Nevertheless, the role of the codopants (such as Al or P which are incorporated to reduce rare-earths clustering [9,10]) in the radiation response of the fibers remains unclear. Previous works suggest that these dopants are responsible for a strong part of the output losses [11–14], but the absorbing defects, namely in the visible-near IR region, have not been yet clearly identified. Even so, this step remains crucial to understand the mechanisms of radiation-induced absorption and to improve efficiently the fibers performance in harsh environment.
In this paper, using optical absorption and electronic spin resonance (ESR) spectroscopy, it is experimentally found that the Aluminium-Oxygen Hole Center (AlOHC) paramagnetic defect is mainly responsible of the radiodarkening (gamma-rays induced absorption) in Yb-doped silica-based fiber preforms. It is also demonstrated that phosphorous codoping allows to prevent the formation of such absorbing defects. A structural study of the pristine samples, combining Raman and pulse ESR spectroscopy, allows a better understanding of the role of phosphorous and aluminium codopants in the vicinity of ytterbium. Confronting this set of experimental data with previous works, we show that the well-known attenuation induced by high-power IR laser diode pumping, called photodarkening [15–18], can also be explained in this framework.
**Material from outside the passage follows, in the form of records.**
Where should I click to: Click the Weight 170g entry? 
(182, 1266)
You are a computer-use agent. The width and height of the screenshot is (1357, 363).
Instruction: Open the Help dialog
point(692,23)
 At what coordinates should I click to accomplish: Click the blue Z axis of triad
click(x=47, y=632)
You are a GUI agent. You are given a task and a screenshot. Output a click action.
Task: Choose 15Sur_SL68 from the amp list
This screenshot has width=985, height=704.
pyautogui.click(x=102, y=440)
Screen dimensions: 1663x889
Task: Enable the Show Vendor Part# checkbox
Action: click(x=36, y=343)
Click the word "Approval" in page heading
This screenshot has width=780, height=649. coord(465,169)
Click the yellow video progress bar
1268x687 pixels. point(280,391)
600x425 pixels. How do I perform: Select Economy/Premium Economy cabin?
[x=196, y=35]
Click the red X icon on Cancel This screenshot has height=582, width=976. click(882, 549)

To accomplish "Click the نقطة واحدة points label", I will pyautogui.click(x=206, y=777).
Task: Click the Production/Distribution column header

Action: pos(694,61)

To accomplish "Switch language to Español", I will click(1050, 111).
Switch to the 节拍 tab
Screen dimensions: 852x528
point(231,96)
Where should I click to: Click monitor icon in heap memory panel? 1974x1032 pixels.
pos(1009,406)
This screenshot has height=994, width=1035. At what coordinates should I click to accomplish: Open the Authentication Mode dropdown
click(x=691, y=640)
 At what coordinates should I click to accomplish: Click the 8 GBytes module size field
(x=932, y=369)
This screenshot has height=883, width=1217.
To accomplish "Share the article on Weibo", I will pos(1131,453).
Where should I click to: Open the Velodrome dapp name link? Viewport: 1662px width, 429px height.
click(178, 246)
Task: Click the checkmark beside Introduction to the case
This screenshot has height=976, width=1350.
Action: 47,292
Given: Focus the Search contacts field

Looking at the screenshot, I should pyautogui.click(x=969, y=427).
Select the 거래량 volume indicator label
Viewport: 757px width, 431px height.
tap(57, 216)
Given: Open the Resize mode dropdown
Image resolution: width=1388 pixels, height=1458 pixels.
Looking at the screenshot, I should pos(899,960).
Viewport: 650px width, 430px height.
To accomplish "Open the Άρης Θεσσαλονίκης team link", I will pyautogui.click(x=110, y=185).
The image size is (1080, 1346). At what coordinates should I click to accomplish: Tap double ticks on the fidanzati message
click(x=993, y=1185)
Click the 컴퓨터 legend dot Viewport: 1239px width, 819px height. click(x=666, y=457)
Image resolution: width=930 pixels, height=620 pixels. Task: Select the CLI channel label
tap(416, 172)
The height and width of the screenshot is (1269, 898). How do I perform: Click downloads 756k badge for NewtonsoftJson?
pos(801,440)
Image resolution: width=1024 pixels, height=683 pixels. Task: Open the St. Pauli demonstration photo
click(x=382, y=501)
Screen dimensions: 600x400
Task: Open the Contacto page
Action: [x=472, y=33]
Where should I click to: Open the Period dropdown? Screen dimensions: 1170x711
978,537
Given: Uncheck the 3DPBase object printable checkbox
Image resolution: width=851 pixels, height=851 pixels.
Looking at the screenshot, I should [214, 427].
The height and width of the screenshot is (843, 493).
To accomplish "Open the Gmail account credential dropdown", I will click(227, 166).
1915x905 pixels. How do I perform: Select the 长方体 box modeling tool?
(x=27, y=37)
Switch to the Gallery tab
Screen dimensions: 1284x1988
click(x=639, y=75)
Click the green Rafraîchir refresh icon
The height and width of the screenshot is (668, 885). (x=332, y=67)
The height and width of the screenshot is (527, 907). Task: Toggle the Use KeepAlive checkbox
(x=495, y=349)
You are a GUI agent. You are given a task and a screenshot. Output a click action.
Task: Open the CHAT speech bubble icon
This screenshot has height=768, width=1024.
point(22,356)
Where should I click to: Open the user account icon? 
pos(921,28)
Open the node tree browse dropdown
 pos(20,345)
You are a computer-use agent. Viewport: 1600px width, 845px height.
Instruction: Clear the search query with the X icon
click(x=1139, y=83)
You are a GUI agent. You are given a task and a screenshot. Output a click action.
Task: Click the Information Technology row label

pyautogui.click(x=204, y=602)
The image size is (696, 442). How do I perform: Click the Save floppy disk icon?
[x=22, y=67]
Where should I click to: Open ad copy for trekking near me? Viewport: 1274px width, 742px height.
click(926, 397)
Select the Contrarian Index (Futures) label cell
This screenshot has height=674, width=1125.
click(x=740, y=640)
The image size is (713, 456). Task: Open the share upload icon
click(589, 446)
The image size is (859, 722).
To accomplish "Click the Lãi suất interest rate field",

2.1 Samples synthesis and composition
Ytterbium doped aluminophosphosilicate fiber preforms were fabricated by mean of the modified chemical vapour deposition (MCVD) technique. The set of samples has been designed to investigate the interaction between ytterbium and Al/P dopants, and the respective role of Al and P in the darkening of such fibers under irradiation. Thereby, the different cores present roughly the same content of Yb, Si and Ge, and a variable amount of Al and P. The average composition of the cores has been determined by quantitative chemical analyses using Castaing’s microprobe spectroscopy. Each composition is displayed in the Table 1.
2.2 Gamma irradiation experiment
All samples have been exposed to 60Co γ-radiation at room temperature using an armored cell at CEA Saclay (DSM, SIS2M). The irradiation was performed at a dose-rate of 6.0 Gy.min−1 during 5 hours, implying a cumulated dose of 1800 Gy, which corresponds to the typical accumulated dose for a 10-20 years mission in a space environment [3,4]. The pictures of some of the samples before and after irradiation are presented Fig. 1. It is shown that the core samples exhibit a strong darkening after exposure to γ-rays when Al>P, and almost no coloration appears when P>Al.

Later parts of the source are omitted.